» MATERIAL PROVIDED
^^^^^^^^^^^^^^^^

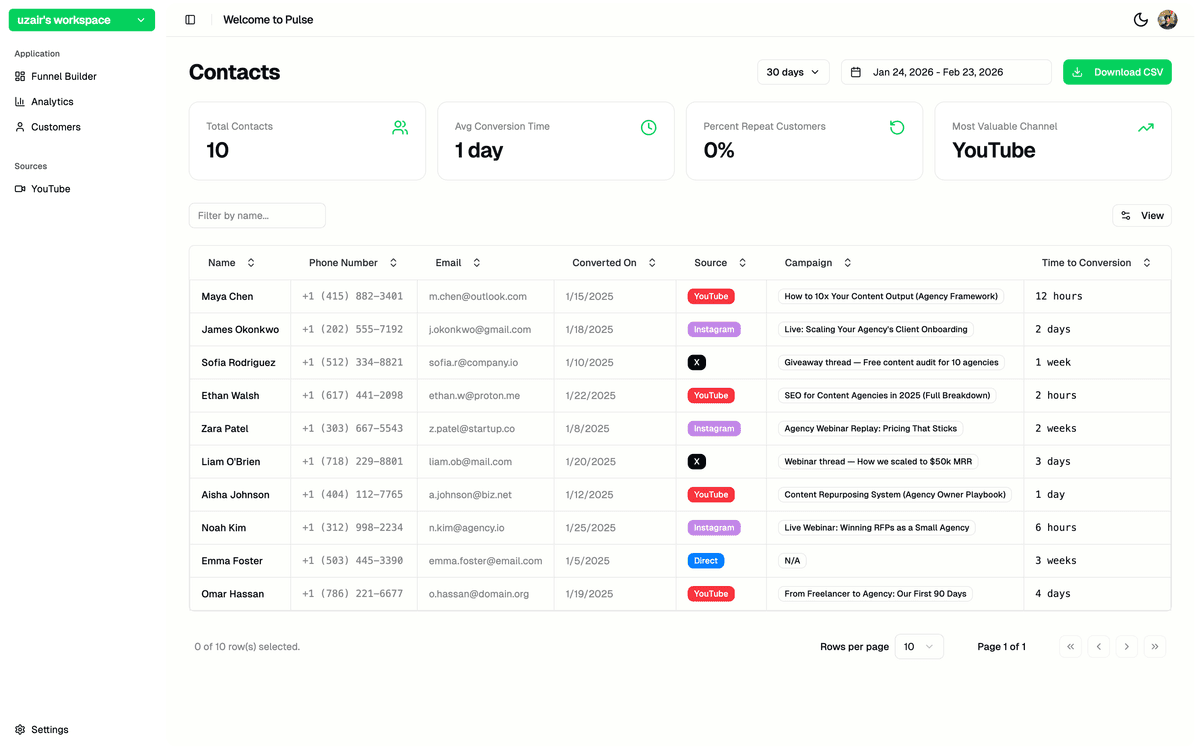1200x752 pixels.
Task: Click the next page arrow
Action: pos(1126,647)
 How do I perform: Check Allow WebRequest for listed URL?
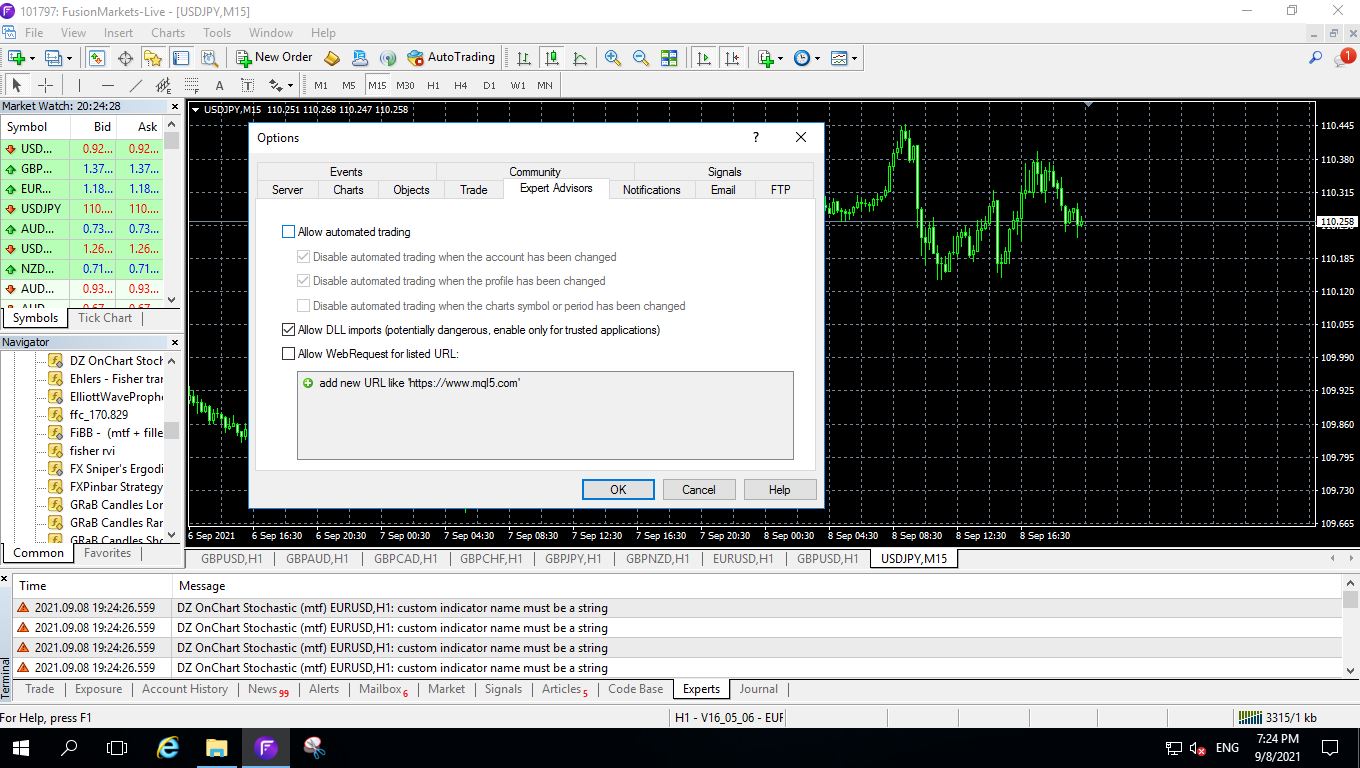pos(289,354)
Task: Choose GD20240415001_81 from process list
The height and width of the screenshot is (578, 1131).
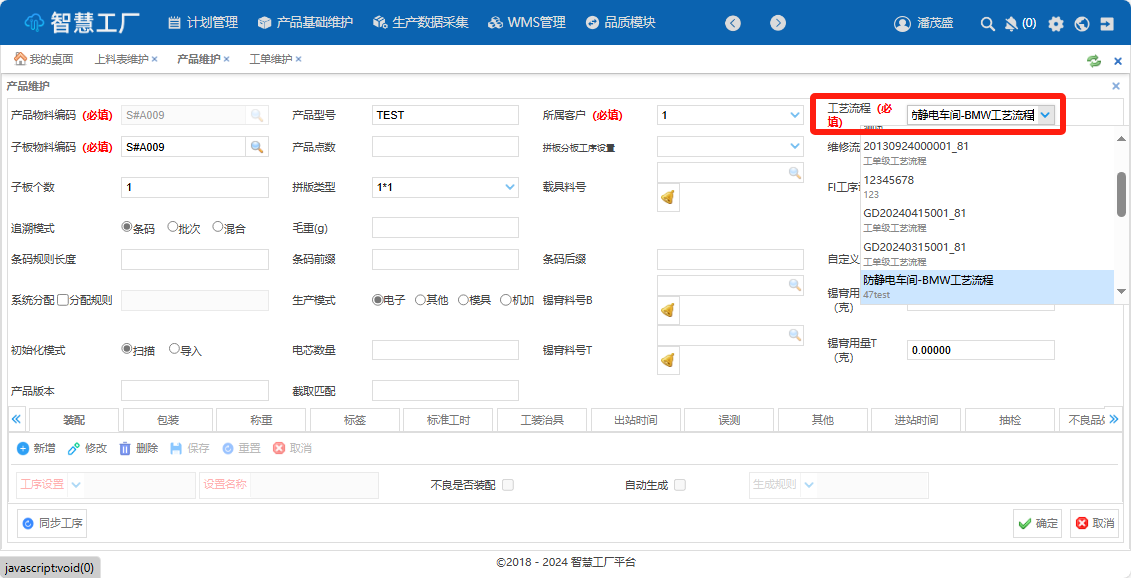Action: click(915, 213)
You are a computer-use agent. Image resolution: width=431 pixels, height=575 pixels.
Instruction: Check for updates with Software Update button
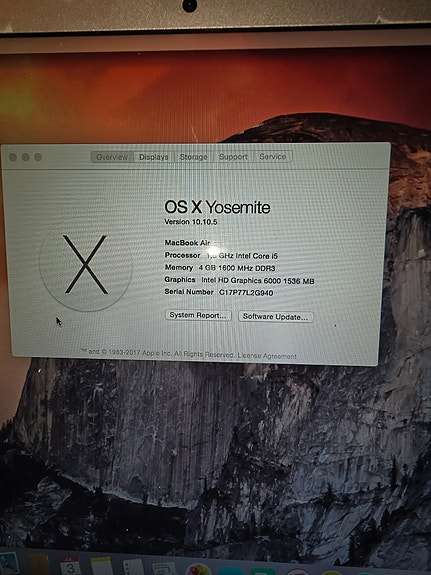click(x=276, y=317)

^^^^^^^^^^^^^^^^

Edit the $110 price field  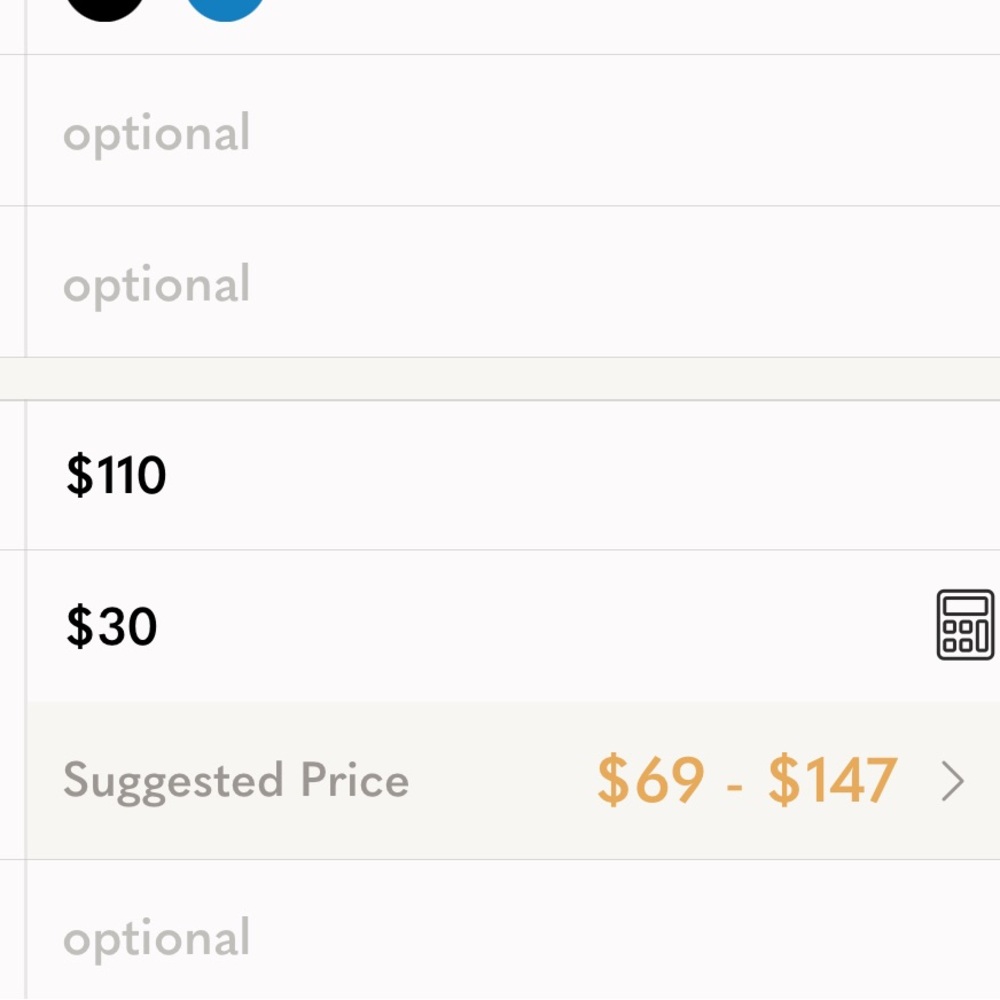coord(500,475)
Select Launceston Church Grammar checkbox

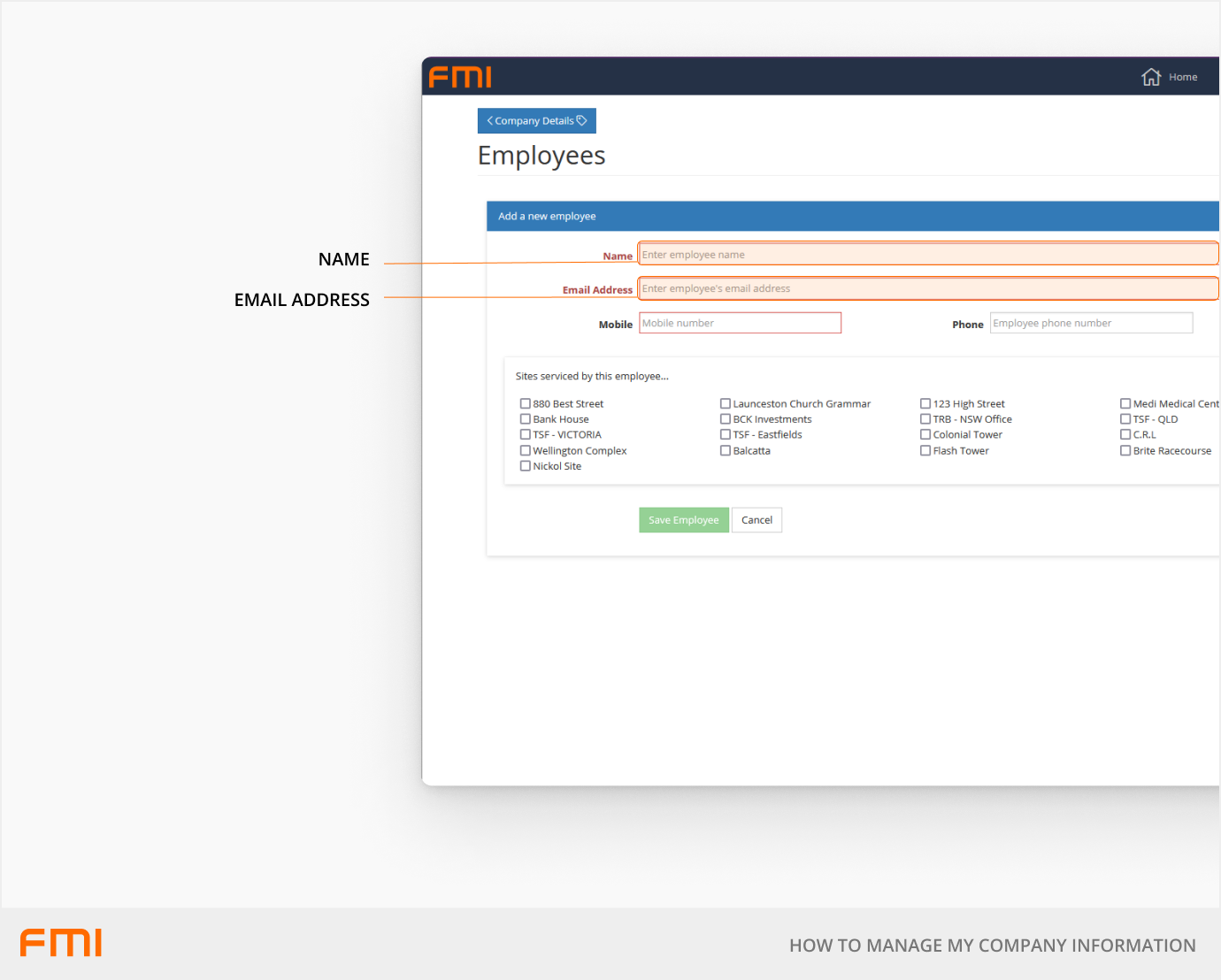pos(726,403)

^^^^^^^^^^^^^^^^

» THE TASK
In the records above, find the line containing "How do I perform: Check" and the line containing "You are a computer-use", then give both of them again word for word along with every line between. Omit any pictures.

» SOLUTION TO THE PROBLEM
 How do I perform: Check Allow WebRequest for listed URL?
pos(289,354)
Task: Choose GD20240415001_81 from process list
The height and width of the screenshot is (578, 1131).
Action: click(915, 213)
You are a computer-use agent. Image resolution: width=431 pixels, height=575 pixels.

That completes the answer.